▶ **Aim**: Reformat every line of the items below as a Markdown table with the columns Row and Line, numbering the rows in order, omitting blank lines and leaving out the pictures.

• • • • • • •

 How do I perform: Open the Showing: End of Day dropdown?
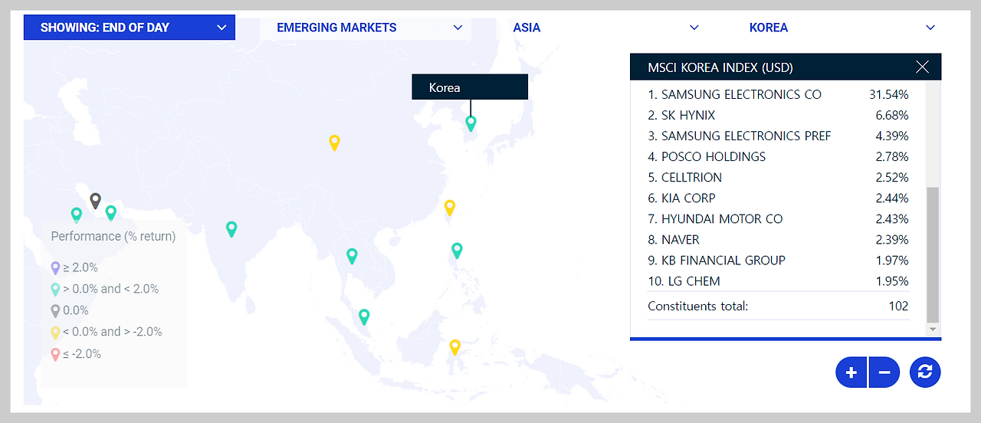[130, 28]
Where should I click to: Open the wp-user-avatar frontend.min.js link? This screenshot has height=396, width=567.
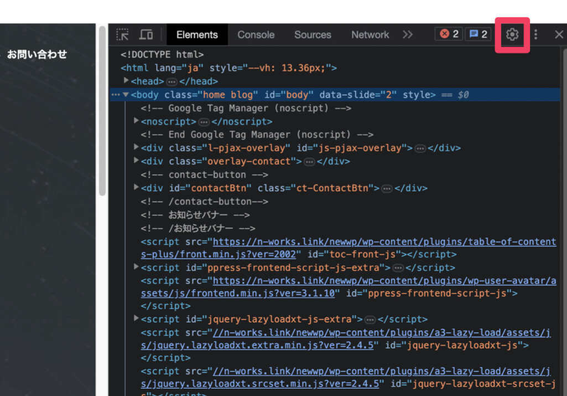click(x=384, y=281)
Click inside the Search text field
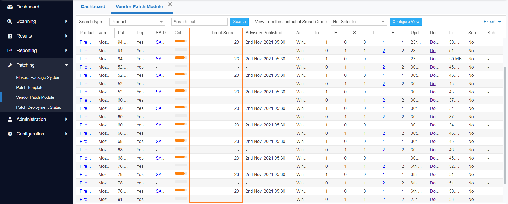The width and height of the screenshot is (508, 204). tap(199, 22)
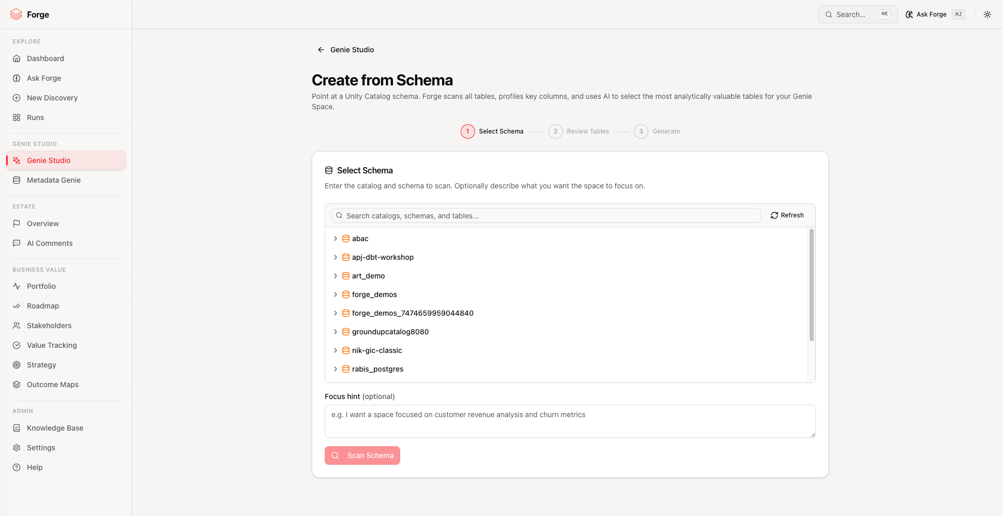Viewport: 1003px width, 516px height.
Task: Open Metadata Genie database icon
Action: (x=17, y=180)
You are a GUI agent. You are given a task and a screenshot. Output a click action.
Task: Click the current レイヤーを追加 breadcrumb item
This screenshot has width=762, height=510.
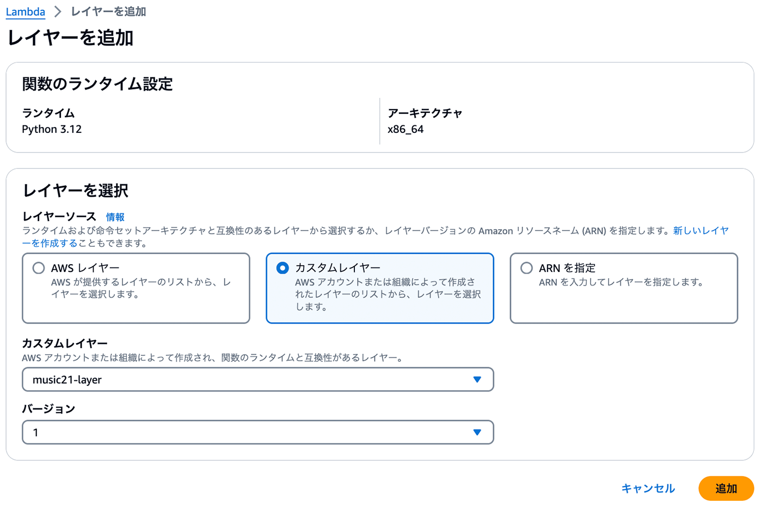(x=108, y=11)
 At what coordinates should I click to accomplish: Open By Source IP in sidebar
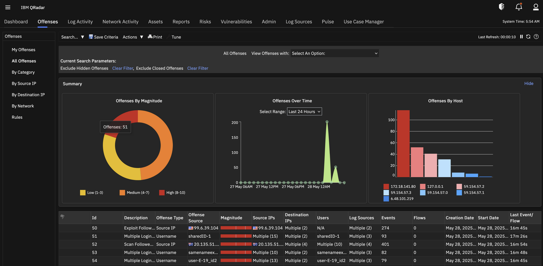24,84
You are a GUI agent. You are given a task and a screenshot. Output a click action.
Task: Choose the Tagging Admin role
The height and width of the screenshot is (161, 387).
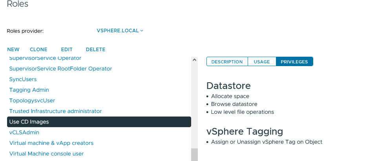pos(29,90)
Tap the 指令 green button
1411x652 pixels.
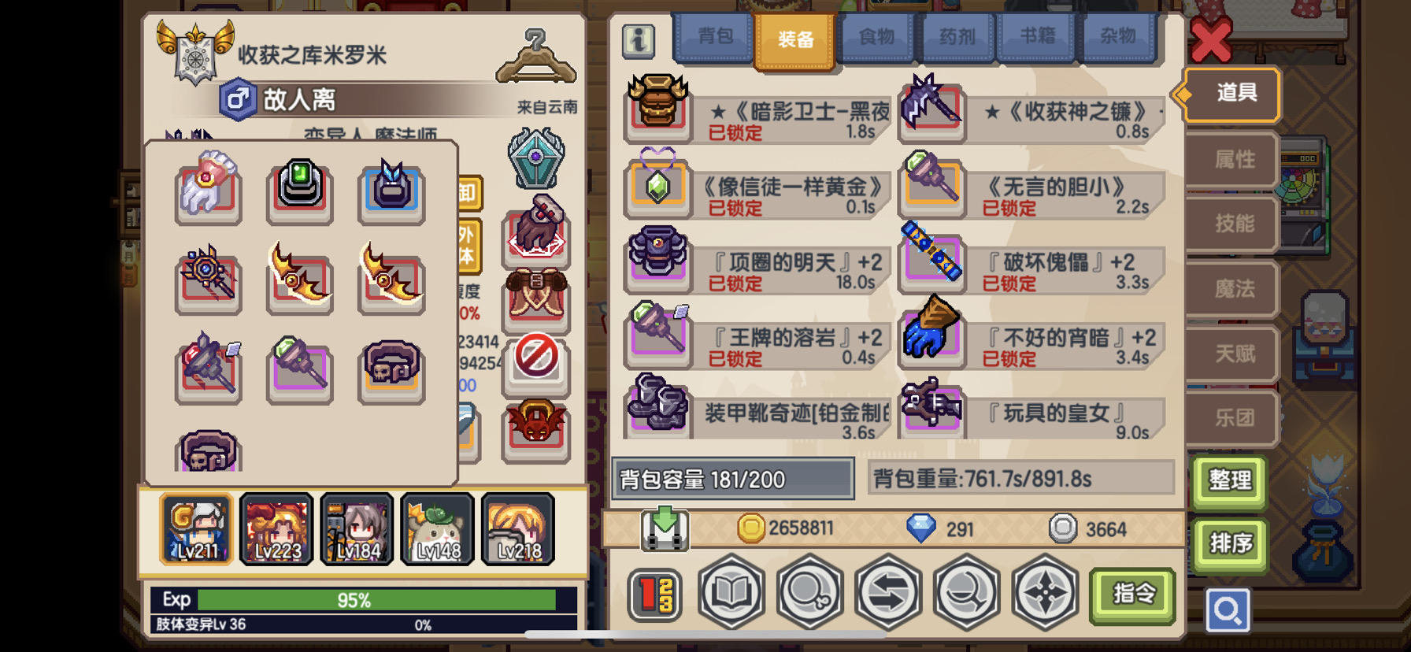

• • • • • • •

▶ **The result**:
| Row | Line |
|---|---|
| 1 |  How do I perform: Open the Showing: End of Day dropdown? |
| 2 | [130, 28] |
| 3 | Where should I click to: Open the wp-user-avatar frontend.min.js link? This screenshot has height=396, width=567. |
| 4 | click(x=384, y=281) |
| 5 | Click inside the Search text field |
| 6 | The width and height of the screenshot is (508, 204). tap(199, 22) |
| 7 | Viewport: 1003px width, 516px height. |
| 8 | Task: Open Metadata Genie database icon |
| 9 | Action: (x=17, y=180) |
| 10 | You are a GUI agent. You are given a task and a screenshot. Output a click action. |
| 11 | Task: Click the current レイヤーを追加 breadcrumb item |
| 12 | This screenshot has width=762, height=510. |
| 13 | (x=108, y=11) |
| 14 |  At what coordinates should I click to accomplish: Open By Source IP in sidebar |
| 15 | 24,84 |
| 16 | You are a GUI agent. You are given a task and a screenshot. Output a click action. |
| 17 | Task: Choose the Tagging Admin role |
| 18 | The height and width of the screenshot is (161, 387). |
| 19 | pos(29,90) |
| 20 | Tap the 指令 green button |
| 21 | 1411x652 pixels. |